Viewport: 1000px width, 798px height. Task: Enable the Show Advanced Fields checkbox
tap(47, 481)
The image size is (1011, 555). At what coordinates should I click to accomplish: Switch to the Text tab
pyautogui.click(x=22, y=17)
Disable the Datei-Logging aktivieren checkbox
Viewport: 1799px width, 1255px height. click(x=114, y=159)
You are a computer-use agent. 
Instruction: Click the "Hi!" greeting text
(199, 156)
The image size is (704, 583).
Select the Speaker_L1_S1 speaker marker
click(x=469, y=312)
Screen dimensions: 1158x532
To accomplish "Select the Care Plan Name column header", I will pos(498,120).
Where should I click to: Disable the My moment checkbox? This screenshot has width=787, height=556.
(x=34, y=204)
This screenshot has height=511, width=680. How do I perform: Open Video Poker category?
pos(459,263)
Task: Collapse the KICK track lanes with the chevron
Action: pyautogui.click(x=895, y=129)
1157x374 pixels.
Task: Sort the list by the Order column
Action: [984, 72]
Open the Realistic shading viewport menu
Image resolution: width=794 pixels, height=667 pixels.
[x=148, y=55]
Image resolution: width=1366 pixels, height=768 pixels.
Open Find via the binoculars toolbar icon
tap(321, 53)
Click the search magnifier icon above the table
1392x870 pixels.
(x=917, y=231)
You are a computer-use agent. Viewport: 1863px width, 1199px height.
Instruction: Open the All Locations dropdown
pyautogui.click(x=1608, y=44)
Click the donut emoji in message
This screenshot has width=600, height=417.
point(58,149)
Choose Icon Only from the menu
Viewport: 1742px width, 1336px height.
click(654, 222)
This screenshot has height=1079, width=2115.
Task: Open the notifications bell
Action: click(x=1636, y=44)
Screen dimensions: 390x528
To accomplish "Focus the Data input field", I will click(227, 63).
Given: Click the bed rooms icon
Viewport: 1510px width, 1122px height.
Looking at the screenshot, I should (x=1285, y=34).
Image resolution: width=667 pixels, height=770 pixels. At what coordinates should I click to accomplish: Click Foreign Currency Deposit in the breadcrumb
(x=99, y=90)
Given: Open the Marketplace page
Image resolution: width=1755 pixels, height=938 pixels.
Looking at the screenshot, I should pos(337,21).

::::

→ **Activity**: Write out all of the records word for word.

→ **Answer to this problem**:
Viewport: 1000px width, 798px height. Task: Enable the Show Advanced Fields checkbox
tap(47, 481)
The image size is (1011, 555). At what coordinates should I click to accomplish: Switch to the Text tab
pyautogui.click(x=22, y=17)
Disable the Datei-Logging aktivieren checkbox
Viewport: 1799px width, 1255px height. click(x=114, y=159)
You are a computer-use agent. 
Instruction: Click the "Hi!" greeting text
(199, 156)
The image size is (704, 583).
Select the Speaker_L1_S1 speaker marker
click(x=469, y=312)
Screen dimensions: 1158x532
To accomplish "Select the Care Plan Name column header", I will pos(498,120).
Where should I click to: Disable the My moment checkbox? This screenshot has width=787, height=556.
(x=34, y=204)
This screenshot has height=511, width=680. How do I perform: Open Video Poker category?
pos(459,263)
Task: Collapse the KICK track lanes with the chevron
Action: pyautogui.click(x=895, y=129)
1157x374 pixels.
Task: Sort the list by the Order column
Action: [984, 72]
Open the Realistic shading viewport menu
Image resolution: width=794 pixels, height=667 pixels.
[x=148, y=55]
Image resolution: width=1366 pixels, height=768 pixels.
Open Find via the binoculars toolbar icon
tap(321, 53)
Click the search magnifier icon above the table
1392x870 pixels.
(x=917, y=231)
You are a computer-use agent. Viewport: 1863px width, 1199px height.
Instruction: Open the All Locations dropdown
pyautogui.click(x=1608, y=44)
Click the donut emoji in message
This screenshot has width=600, height=417.
point(58,149)
Choose Icon Only from the menu
Viewport: 1742px width, 1336px height.
click(654, 222)
This screenshot has height=1079, width=2115.
Task: Open the notifications bell
Action: click(x=1636, y=44)
Screen dimensions: 390x528
To accomplish "Focus the Data input field", I will click(227, 63).
Given: Click the bed rooms icon
Viewport: 1510px width, 1122px height.
Looking at the screenshot, I should (x=1285, y=34).
Image resolution: width=667 pixels, height=770 pixels. At what coordinates should I click to accomplish: Click Foreign Currency Deposit in the breadcrumb
(x=99, y=90)
Given: Open the Marketplace page
Image resolution: width=1755 pixels, height=938 pixels.
Looking at the screenshot, I should pos(337,21).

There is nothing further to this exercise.